The adoption of DevOps practices and the implementation of a company software factory, supported by specialized external skills, can represent two interesting keystones for innovation in the university world.
Digitization and Covid-19: the university world is changing
Digitization is spreading within universities and more generally the training sector, offering new opportunities in the field of process management. The new generation applications are redesigning how administrative activities are conducted - think of the introduction of online registry front offices - and training services are being provided, such as the possibility to attend classes remotely.
The recent Covid-19 emergency accelerated the momentum of universities towards new operating models, having to strengthen remote teaching, enrich the functionality and performance of registry portals, redefine the organization of physical spaces and access to offices.
The rapid adaptation to the government's anti-pandemic rules will be followed by the consequent organizational restructuring to define the new normal.

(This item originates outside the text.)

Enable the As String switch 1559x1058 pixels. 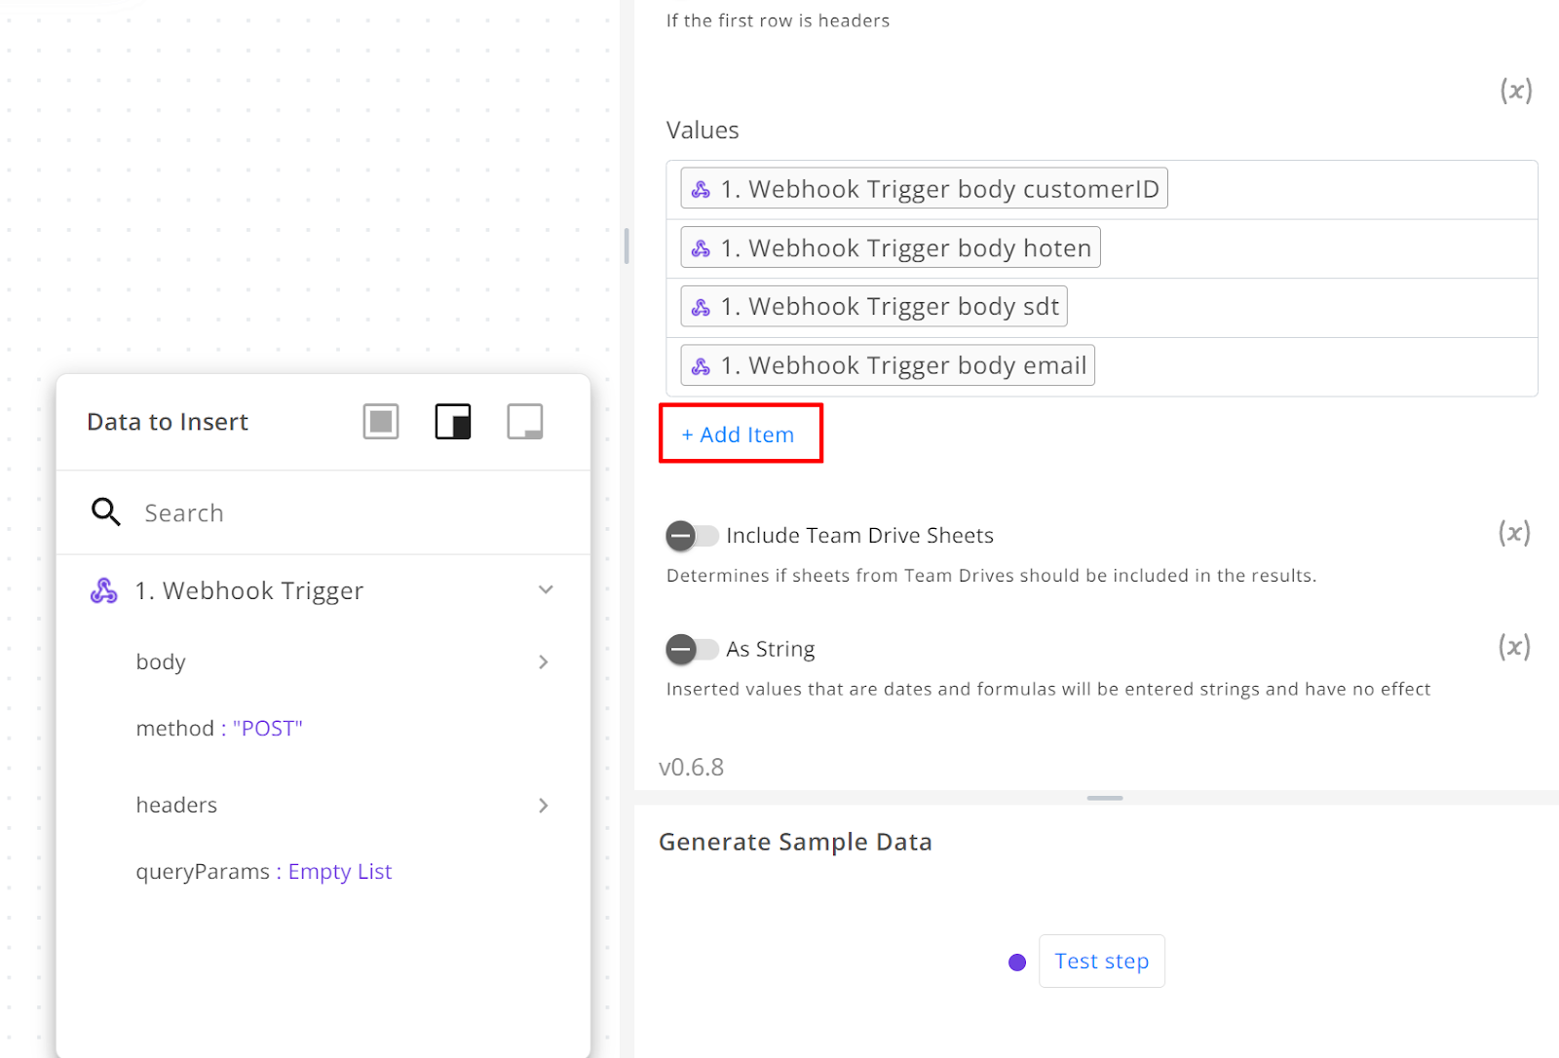pos(692,649)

In short, for universities, as for any other public and private company, it is a question of navigating by sight, trying to obtain adequate levels of flexibility.
The availability of an application park open to innovation allows for extremely rapid development consistent with the needs of school staff and students. Together with IT technologies, these are resilient and able to ride digital transformation, and they are the strategic keys for the university of the future.

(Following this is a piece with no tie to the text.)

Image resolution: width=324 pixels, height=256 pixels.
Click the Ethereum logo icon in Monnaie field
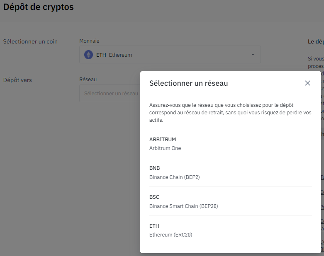click(x=88, y=55)
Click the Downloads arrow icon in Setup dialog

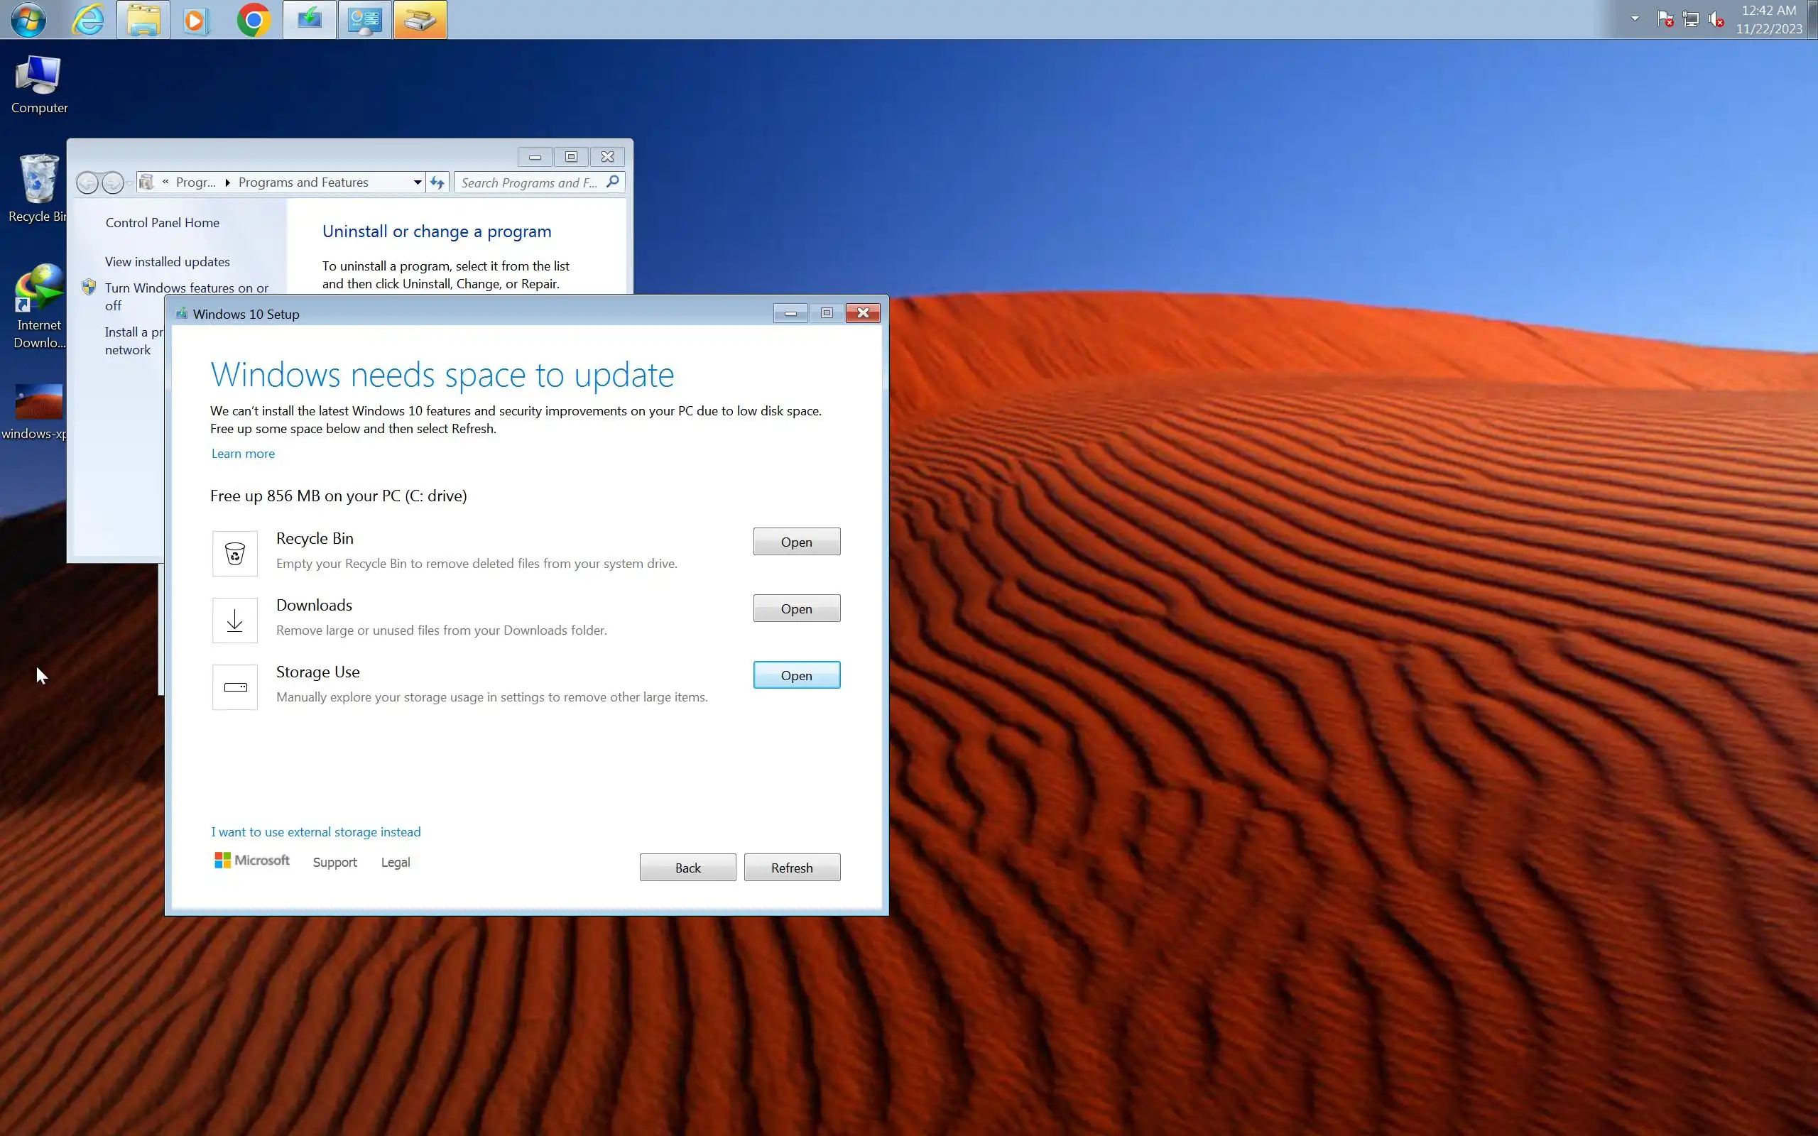235,621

The Agile method and DevOps practices useful for universities
Fast and flexible innovation is the goal that drives the adoption of Agile methodologies and DevOps practices.
Agile is an organizational model for software development, which allows teams to divide development activities into short and iterative cycles - from one to four weeks -. Each of these ends with the release of an application improvement, such as adding a feature or fixing a bug.

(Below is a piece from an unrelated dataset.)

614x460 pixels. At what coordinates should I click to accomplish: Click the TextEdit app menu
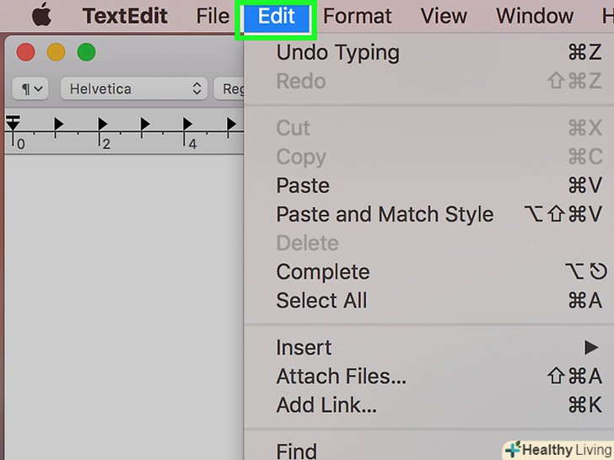tap(125, 16)
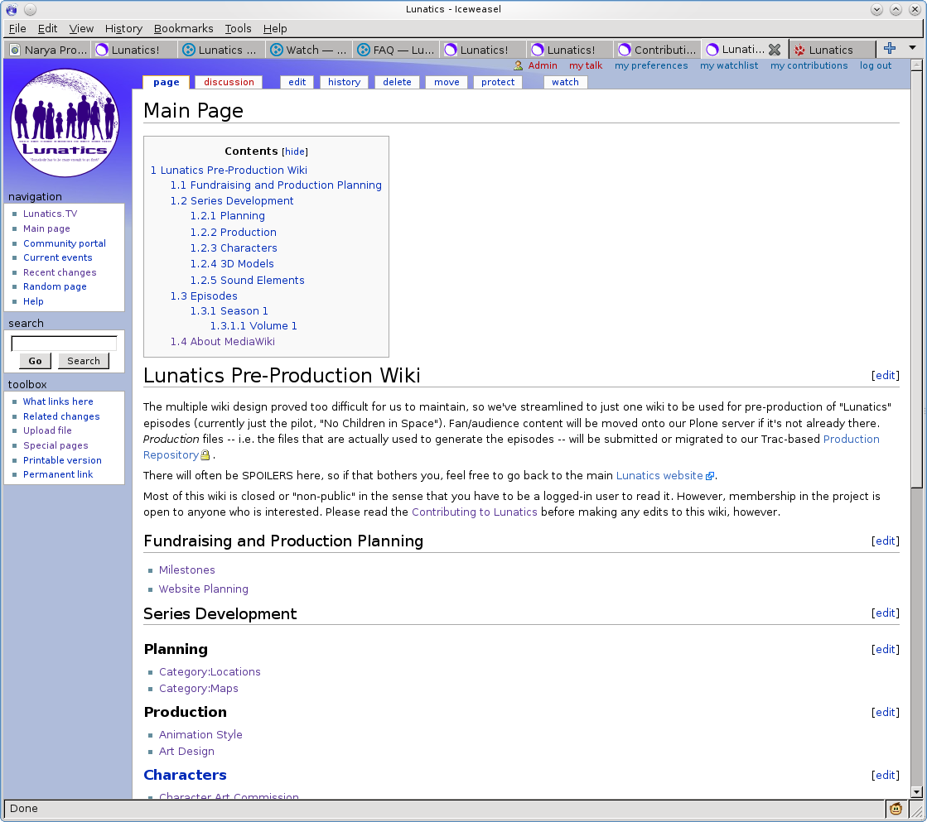This screenshot has width=927, height=822.
Task: Jump to 1.2.3 Characters in Contents
Action: [234, 248]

The work is organized in small highly specialized teams, which carry out the activities in parallel.
Unlike traditional approaches, the project, as the creation of an application from scratch or the implementation of an improvement intervention, proceeds by intermediate releases. These are tested and made immediately available to users, without any wait for the definitive release.
Users, therefore, immediately benefit from the changes made to the software and offer valuable feedback that allows developers to correct any errors and straighten the pitch in progress. Furthermore, the software released are aligned with the actual needs of those who use them: an application that is made available after months may no longer be suitable to meet the requirements expressed initially.
DevOps practices, on the other hand, focus on creating a virtuous relationship between the team of developers and the Operations staff, with the aim of speeding up the timing of software release and distribution. The objective is pursued through specific techniques such as Continuous Integration and Continuous Delivery, which allow automating the distribution of code changes in any environment. The aim is to achieve further goals of flexibility, in line with the needs of the university and of the users.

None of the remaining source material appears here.